Of Summits and Snowflakes

With my stay at Snow Mountain Ranch drawing to a close, I wanted to make the most of the time I had left. My final day of work I was scheduled for an afternoon shift, which left me plenty of time to get in a decent ski earlier in the day. There was only one major trail that I had not yet skied, so imagine my delight to find that it had been groomed that very morning. Others had broken trail with back country skis, but that didn’t appeal to me, and this was the first time it had been groomed in two months. I set my heart on completing the trail.

My first hurdle was the advice I received from more experienced skiers in the Nordic Center. They warned me of the steep terrain and difficulty of the climb. I hadn’t fully grasped the fact that this trail rose 2,000 feet in elevation! Learning that I didn’t plan to bring any food and drink, they pressed a granola bar on me and I left with some doubts.

When I reached the turnoff for the Blue Ridge Trail, it did indeed climb. But I decided that I’d pursue each leg of the switchbacks and go as far as I could. As it turns out, the trail did climb relentlessly, but the climbs were not steep. And as long as I stopped periodically (okay, frequently) to catch my breath, I was able to continue. To further spur me along, the higher I got, the better the views. Feasting my eyes on at least 180 degrees of mountain ranges was inspiring, and further excuse to pause along the way. The grooming was impeccable with a firm surface despite the warming sun, and I relished the fact that my ski tracks were the first ones there. Reaching the summit was almost an anticlimax, as there was no sign to commemorate my accomplishment, nor a clear peak to the mountain at 10,670 ft. Even the selfie photo I took to show me at the summit really doesn’t prove much of anything – but I knew I’d made it.

The return trip was a glorious ride down. I was tired but thrilled I’d completed the whole trail and happy that I reached the summit. And that granola bar did taste good at the top.

On my final day, I set off with two friends for a women’s snowshoe hike.
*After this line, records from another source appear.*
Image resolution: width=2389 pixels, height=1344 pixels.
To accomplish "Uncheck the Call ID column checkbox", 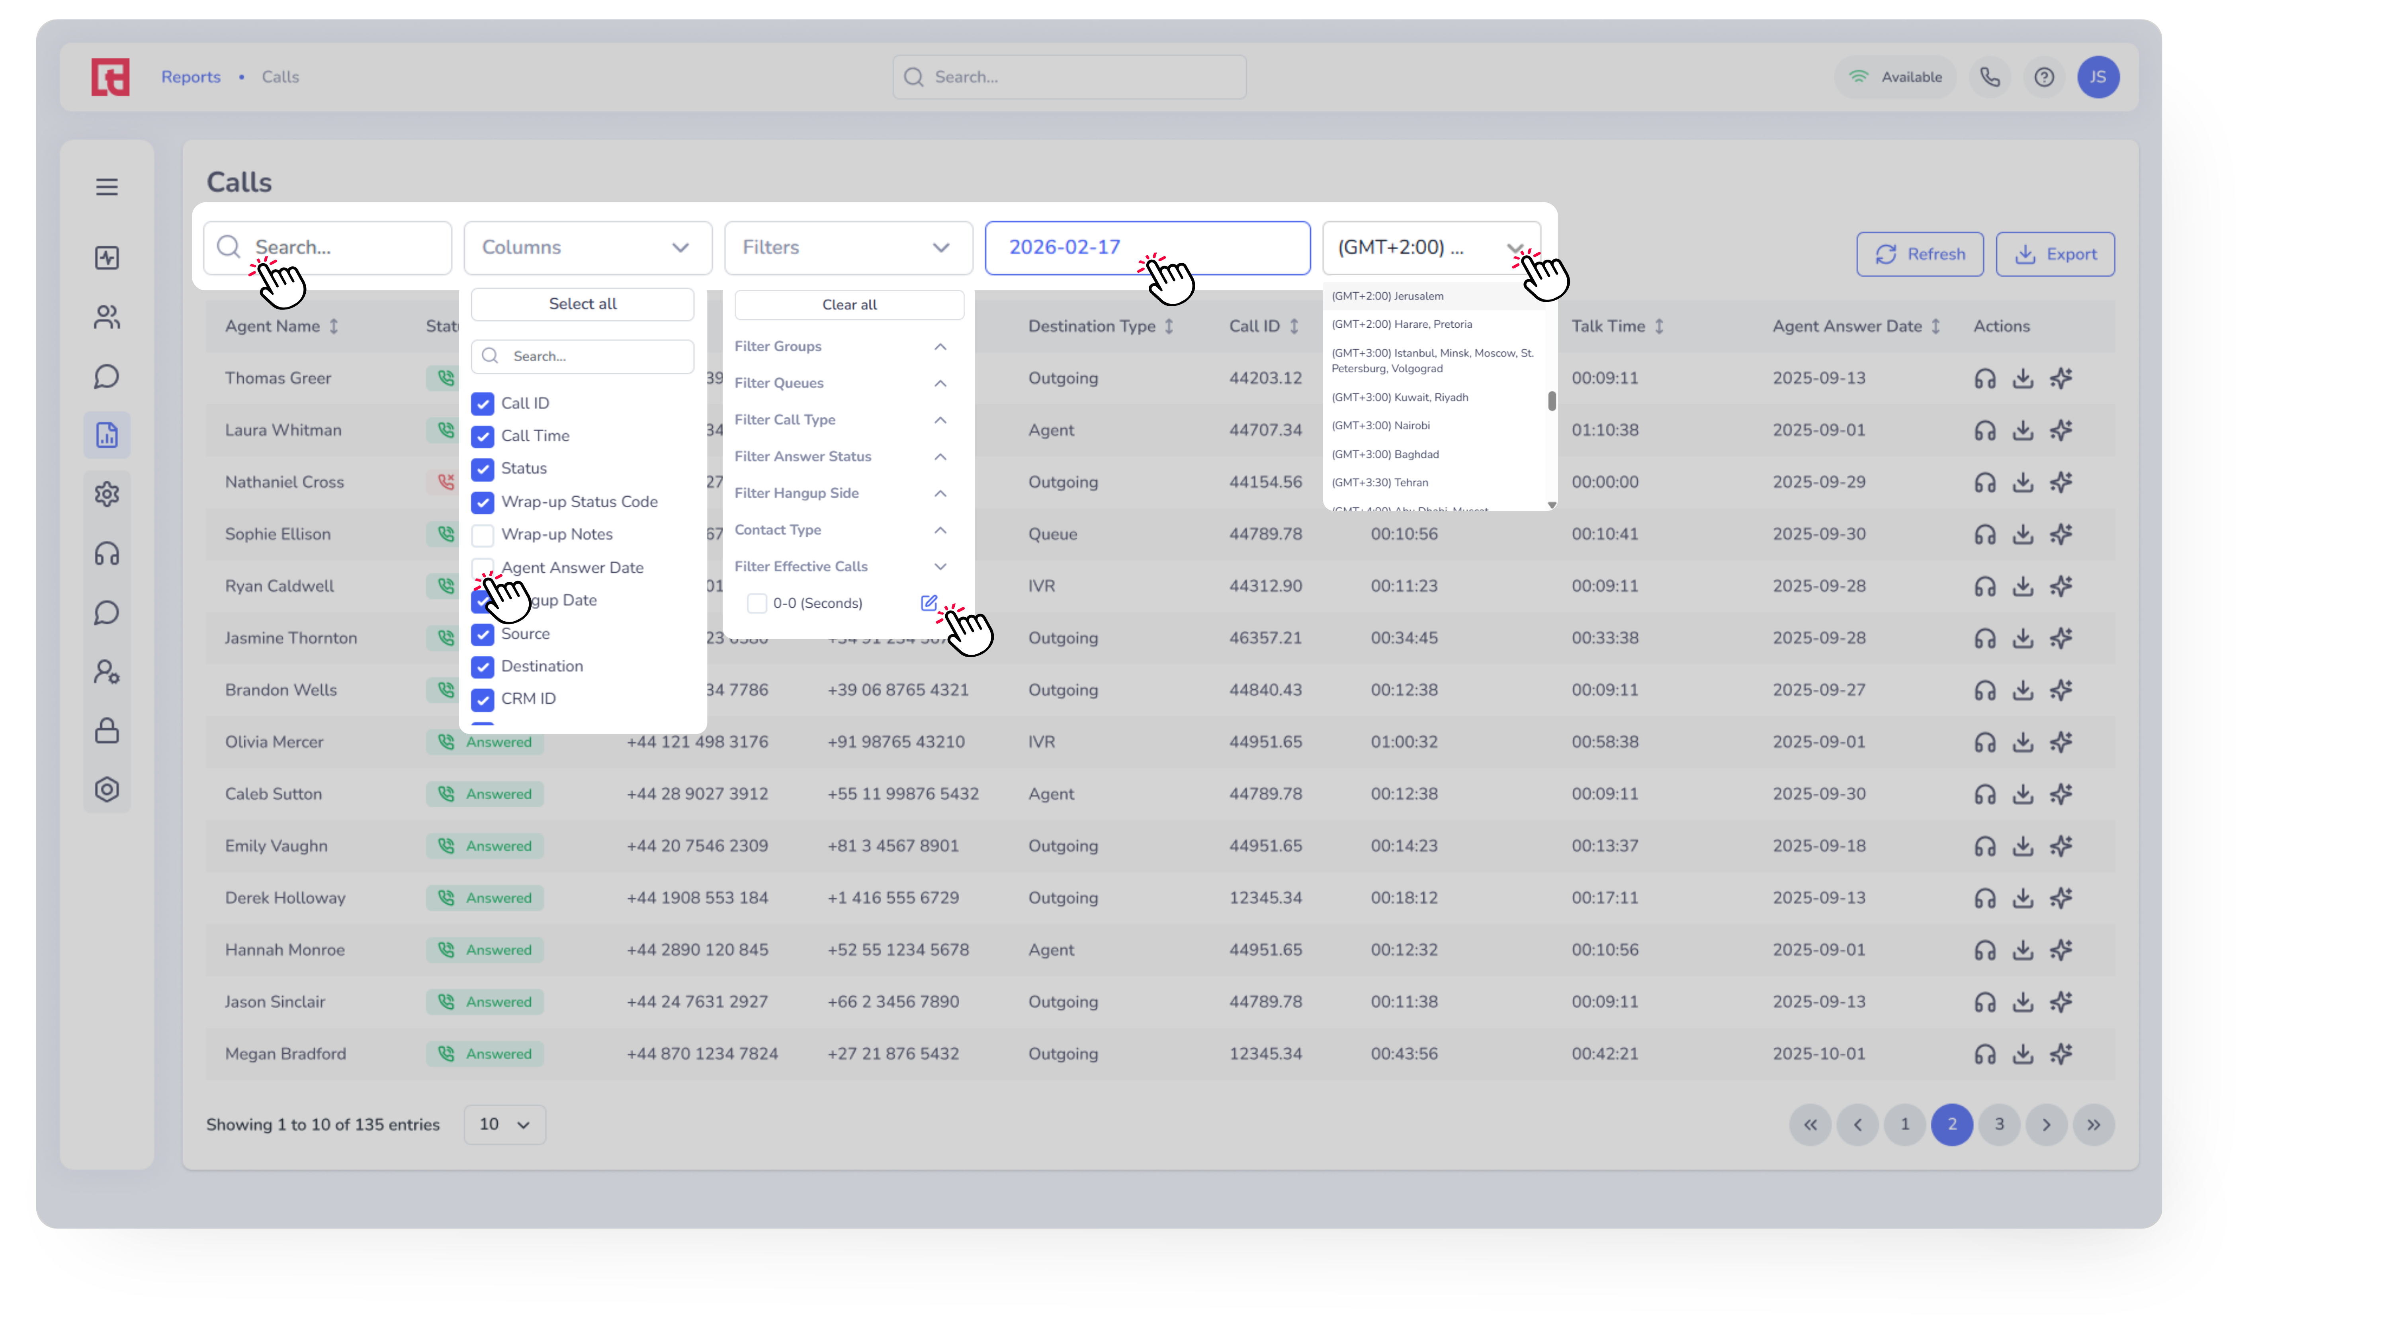I will (x=482, y=403).
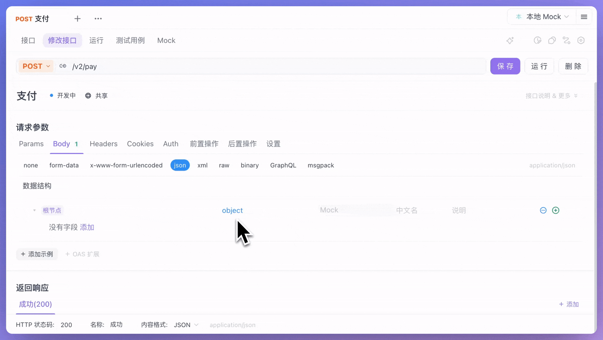Switch to the 运行 tab
The width and height of the screenshot is (603, 340).
(x=96, y=40)
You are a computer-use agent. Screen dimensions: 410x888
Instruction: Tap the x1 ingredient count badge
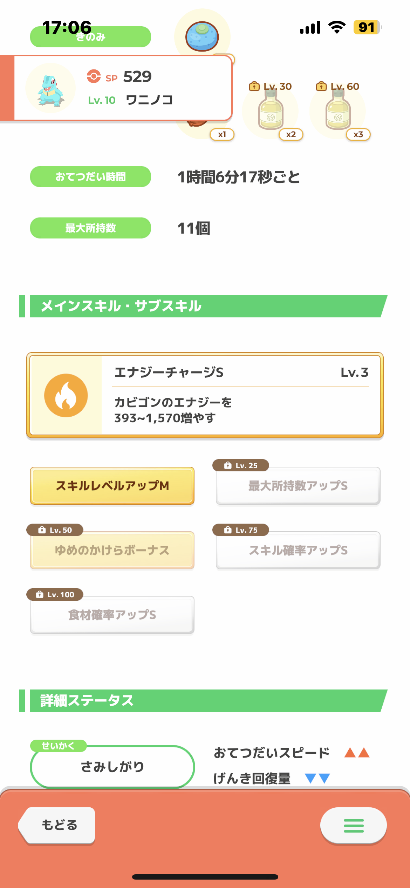click(222, 134)
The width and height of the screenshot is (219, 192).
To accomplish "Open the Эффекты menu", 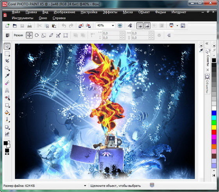I will 110,12.
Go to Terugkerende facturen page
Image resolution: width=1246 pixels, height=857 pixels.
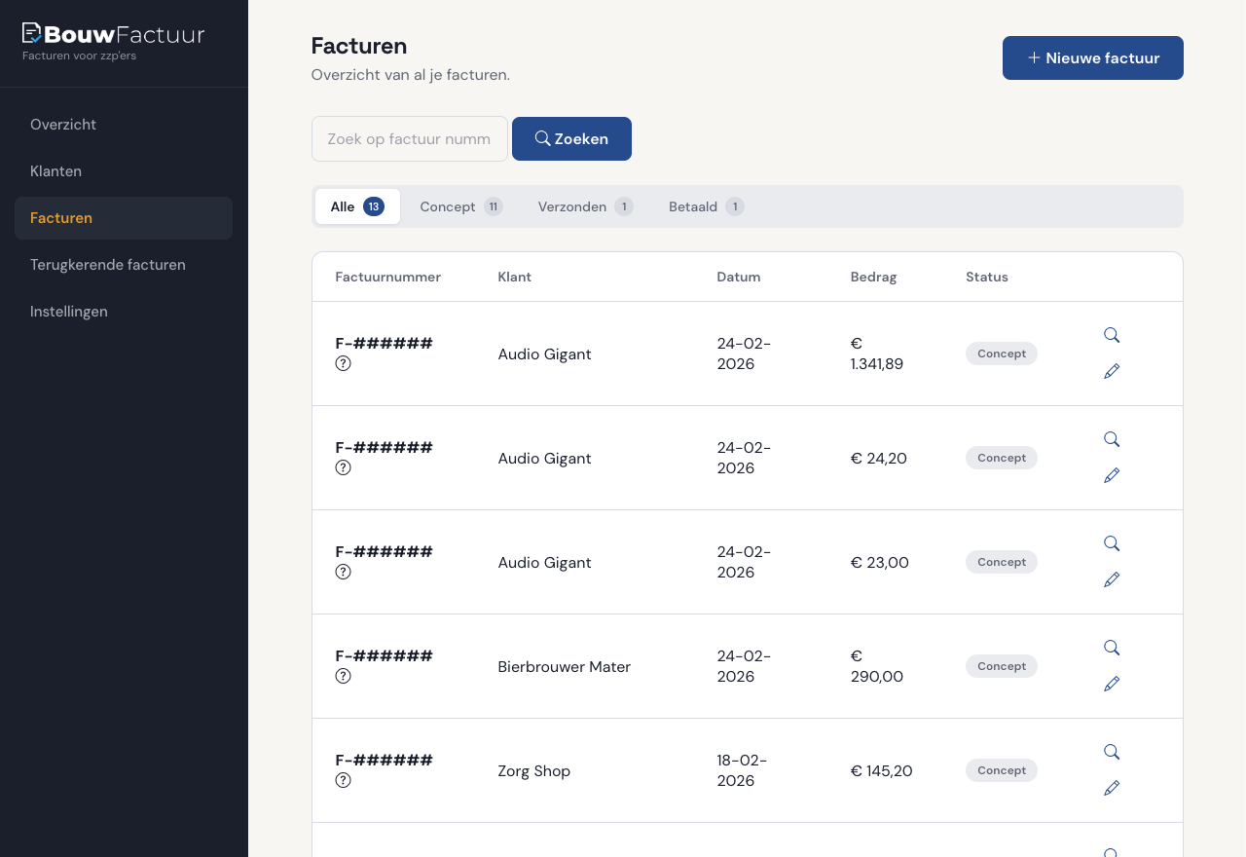108,265
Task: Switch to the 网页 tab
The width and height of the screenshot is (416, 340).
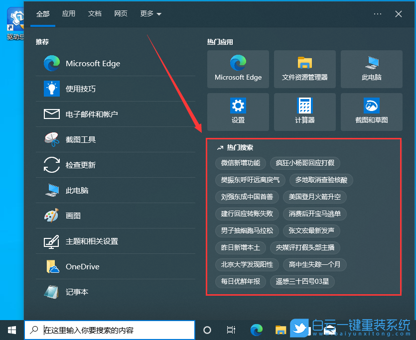Action: coord(121,14)
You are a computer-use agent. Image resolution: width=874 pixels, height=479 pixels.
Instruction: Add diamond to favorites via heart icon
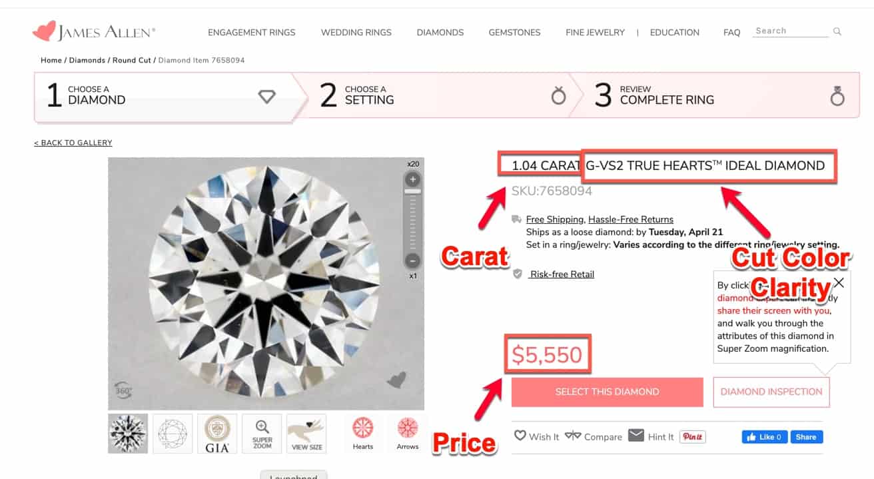pos(396,380)
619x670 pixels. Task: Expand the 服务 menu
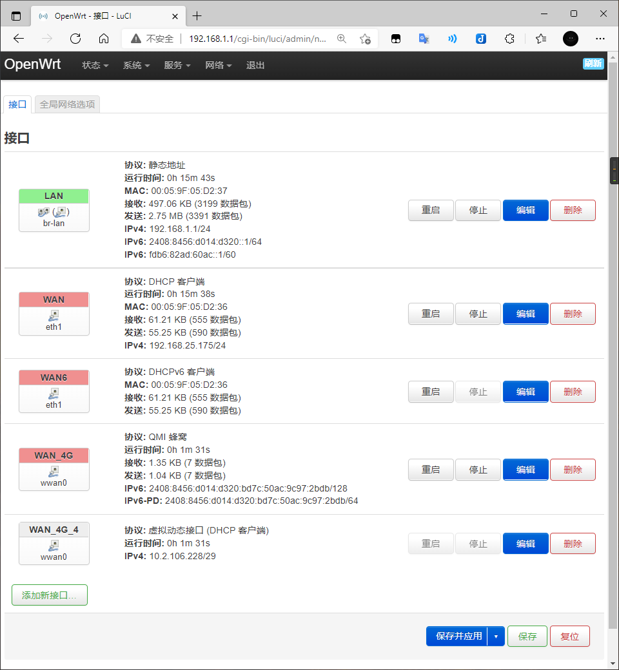[x=177, y=66]
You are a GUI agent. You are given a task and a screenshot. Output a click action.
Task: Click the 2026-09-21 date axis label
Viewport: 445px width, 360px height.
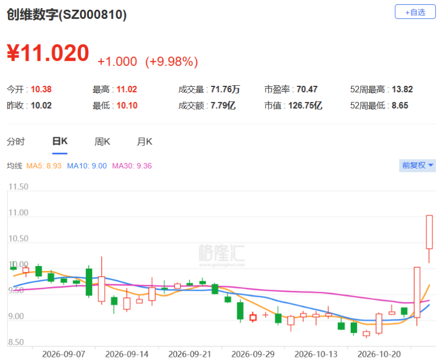click(x=190, y=354)
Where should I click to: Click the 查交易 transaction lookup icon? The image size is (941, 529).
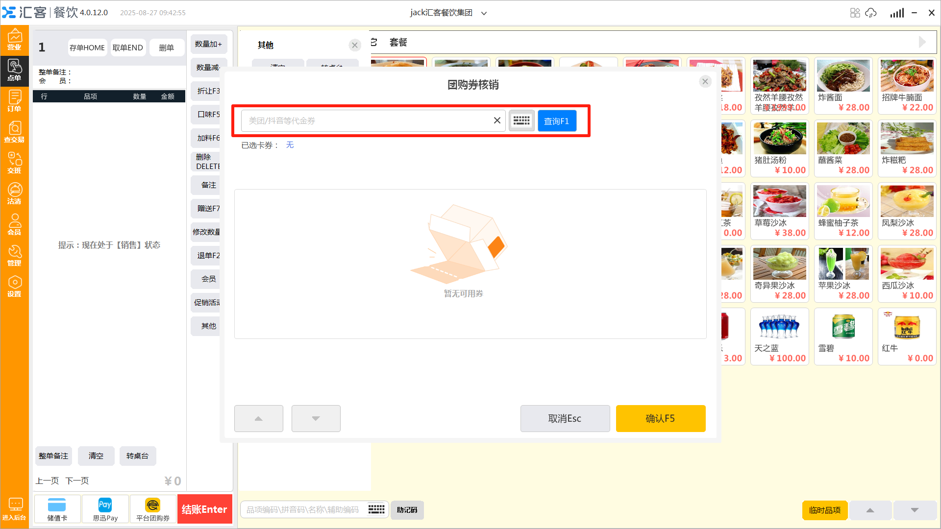(x=14, y=132)
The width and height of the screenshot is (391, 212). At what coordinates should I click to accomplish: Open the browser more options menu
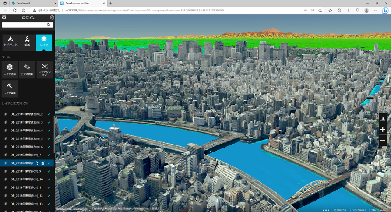click(376, 11)
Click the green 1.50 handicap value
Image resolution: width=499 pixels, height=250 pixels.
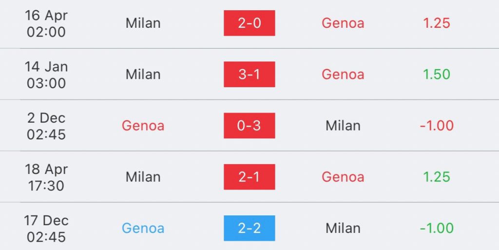pos(436,74)
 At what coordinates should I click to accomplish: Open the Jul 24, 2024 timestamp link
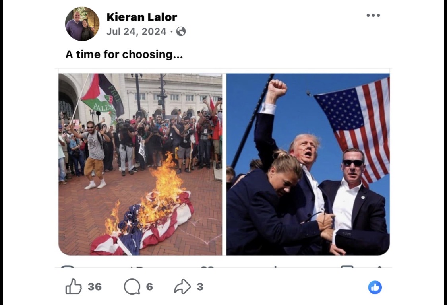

Fran has been coming to Snow Mountain Ranch as a volunteer for years, and offered to lead the hike. Patti was new to snowshoeing, so we were a motley crew of experience but eager for a day out. Undeterred by the steady snowfall, we donned our layers of clothes, snowshoes and packs with food, water, extra clothing and emergency supplies.

From Grand Lake we took the East Inlet Trail, which immediately led us into Rocky Mountain National Park. Lacking trail markers, we were glad that we could see vague indentations from previous snowshoers. New snow was piling up quickly, and our view was curtailed to our immediate surroundings. But the beauty of the heavy woods draped in snow made up for the mountains we were missing in the distance. The trail was fairly flat, following a branch of the Colorado River for a while, and meandering through the woods. Progress was slow but satisfying, allowing us to drink in the quiet of the woods.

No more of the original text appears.